• [TEXT SHOWN]:
━━━

Dr. Alfredo Quiñones-Hinojosa’s life is so storied it could fill a book. In fact, it has, as the doctor authored his recent autobiography Becoming Dr. Q. He was also featured in a recent study by the National Foundation for American Policy that found 35 percent of the physician scientists at the Johns Hopkins Sidney Kimmel Comprehensive Cancer Center are immigrants.
Known by many as Dr. Q, Alfredo Quiñones-Hinojosa is Professor of Neurosurgery and Oncology at Johns Hopkins University and director of the Brain Tumor Surgery Program. He also leads the Brain Stem Tumor Cell Laboratory.
There are more than 100 types of brain cancer and of the approximately 600,000 Americans with brain or nervous system tumors about 124,000 have malignant brain cancers. “The research is really the most exciting part of what I do,” said Dr. Quiñones-Hinojosa. “I’m not only trying to save lives in the operating room. The research we are doing with this tissue is to try and find out whether or not there are stem cells within brain cancer – stem cells that are going crazy, stem cells that cannot regulate their own growth, and are therefore killing patients. That’s my research.”

━━━

• [STORED DATA]:
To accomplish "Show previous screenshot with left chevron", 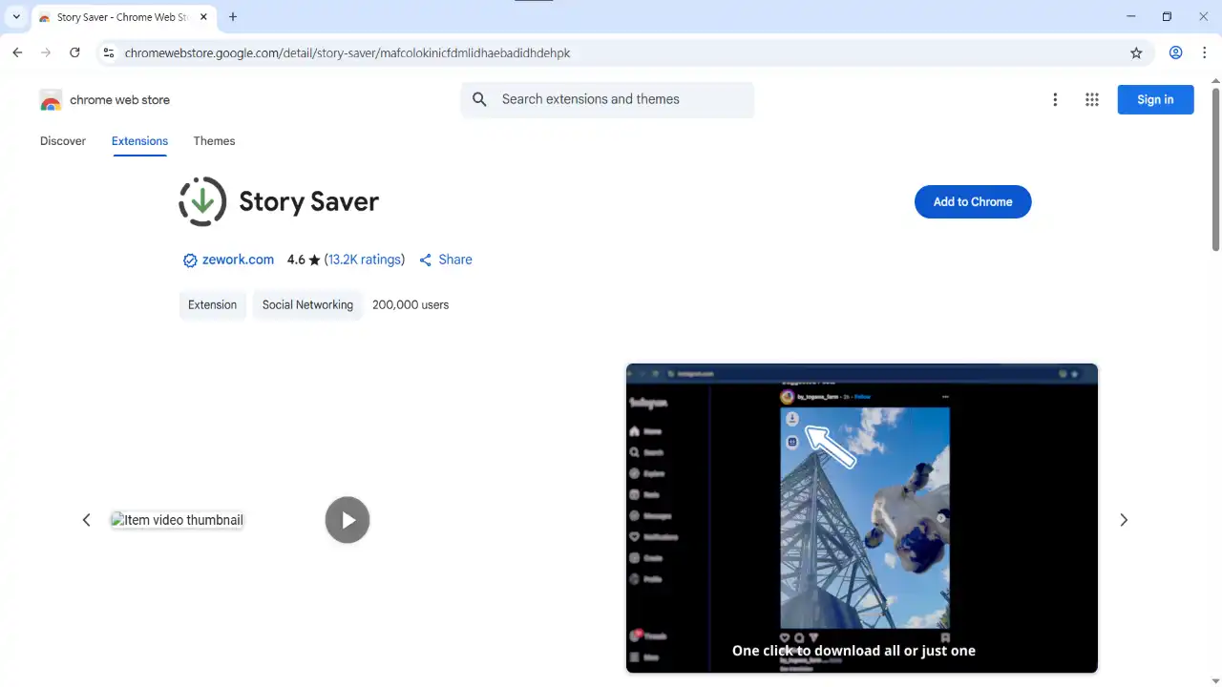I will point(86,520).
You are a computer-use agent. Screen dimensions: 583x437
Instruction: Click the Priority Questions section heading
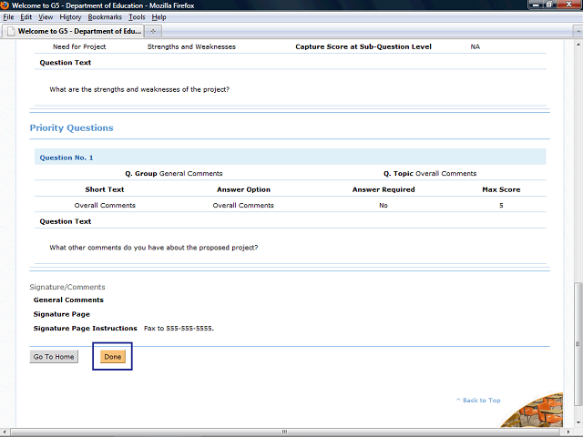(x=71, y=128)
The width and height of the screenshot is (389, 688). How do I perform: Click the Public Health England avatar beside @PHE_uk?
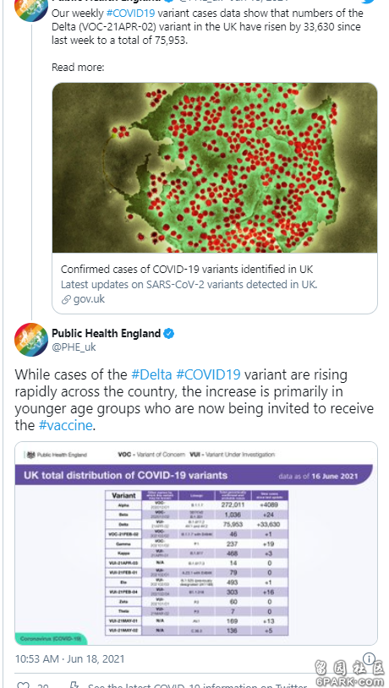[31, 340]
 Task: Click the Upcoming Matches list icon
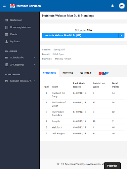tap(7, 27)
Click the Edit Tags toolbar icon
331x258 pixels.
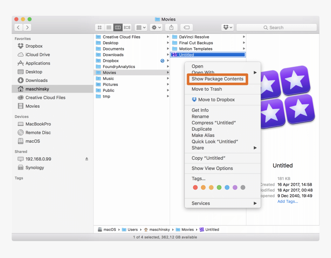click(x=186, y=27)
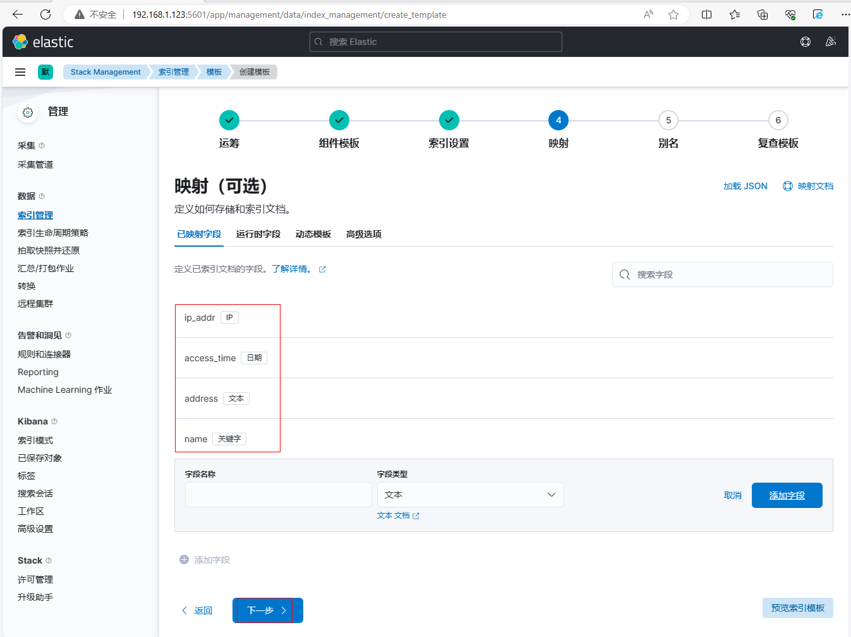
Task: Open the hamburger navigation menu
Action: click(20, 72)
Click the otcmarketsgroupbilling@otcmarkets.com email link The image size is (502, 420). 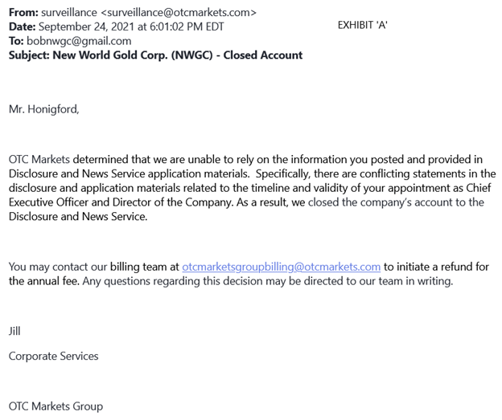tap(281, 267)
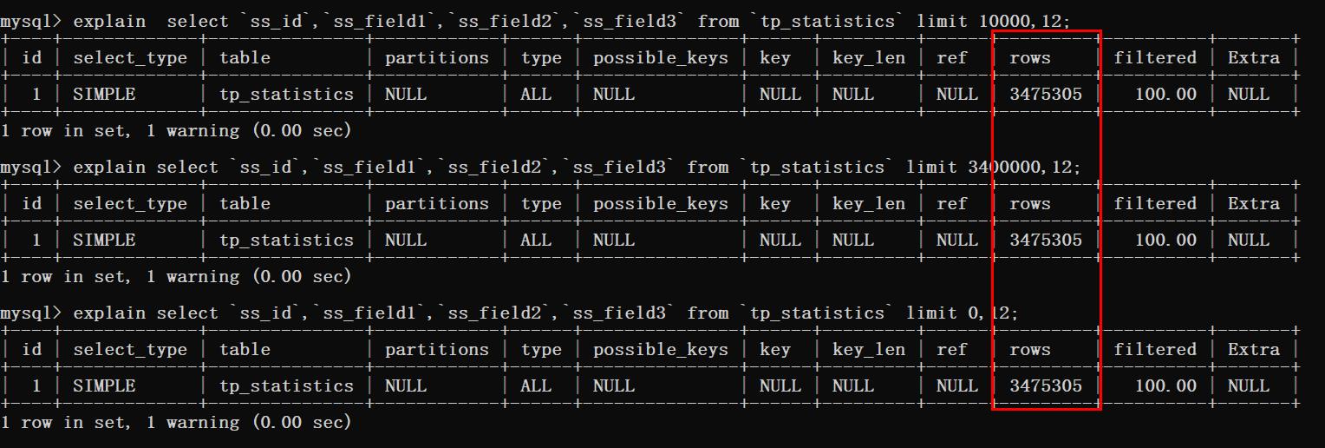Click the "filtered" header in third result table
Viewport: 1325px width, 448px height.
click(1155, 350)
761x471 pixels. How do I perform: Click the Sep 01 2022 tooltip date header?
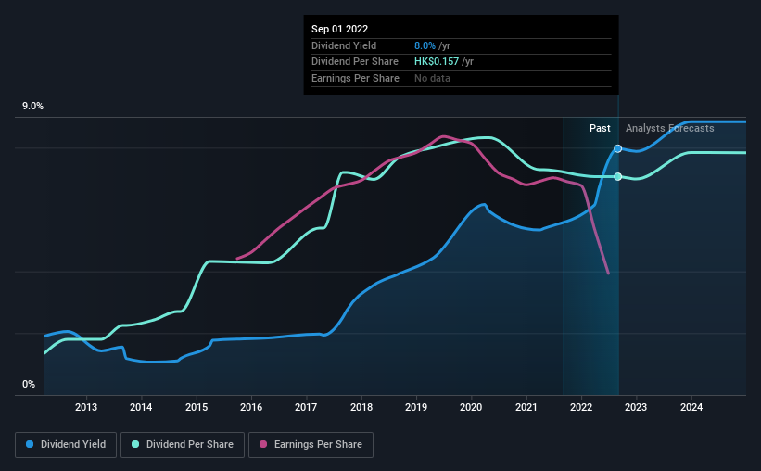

━━━

• [EXERCISE INSTRUCTIONS]:
- A) In the profile of Dr. Quiñones-Hinojosa, what share of the physician scientists at the Johns Hopkins Sidney Kimmel Comprehensive Cancer Center are immigrants?
- B) List every number that appears in the profile of Dr. Quiñones-Hinojosa, with the words that go with it.
- C) Continue the profile of Dr. Quiñones-Hinojosa from its last sentence.

• [ANSWERS BY ITEM NUMBER]:
- A) 35 percent

- B)
- 35 percent of the physician scientists at the Johns Hopkins Sidney Kimmel Comprehensive Cancer Center are immigrants
- more than 100 types of brain cancer
- approximately 600,000 Americans with brain or nervous system tumors
- about 124,000 of them have malignant brain cancers

- C)
In his book, Dr. Quiñones-Hinojosa describes as a teenager, at the age of 14, entering the United States on a tourist visa and working illegally over a long summer as a farm worker, managing to bring back to Mexico almost $1,000, which he believed could feed his family for a year. On a later trip, U.S. Border Patrol Agents caught and returned him to Mexico but he later succeeded in entering the United States and benefitted from the aftermath of the 1986 Immigration Reform and Control Act, signed by President Ronald Reagan, which gave legal status to many undocumented immigrants. With little knowledge of English, he entered community college in San Joaquin, later graduated from the University of California, Berkeley, and earned a degree in medicine from Harvard Medical School.
Along the way, he had at least four close personal brushes with death. He nearly died as a young man when, working as a laborer, he fell into the bottom of a railway fuel tank car and came within minutes of suffocating. While fulfilling his residency at a San Francisco hospital he was pricked by a needle used on an HIV-positive patient and endured a year of testing (and worry) before it could be determined the infection did not pass to him. While in community college, a driver who accused him of cutting him off pointed a gun in his face, threatened to shoot him, and then drove away. And while windsurfing, Alfredo developed a cramp and was unable to swim back to the boat. His date that day was fortunately a lifeguard, his future wife Anna, and she saved him from drowning.
Along the way to becoming a neurosurgeon he faced other obstacles, including the belief that perhaps a young man born in Mexico could not possess the intelligence or ability to serve patients in such a demanding field of medicine.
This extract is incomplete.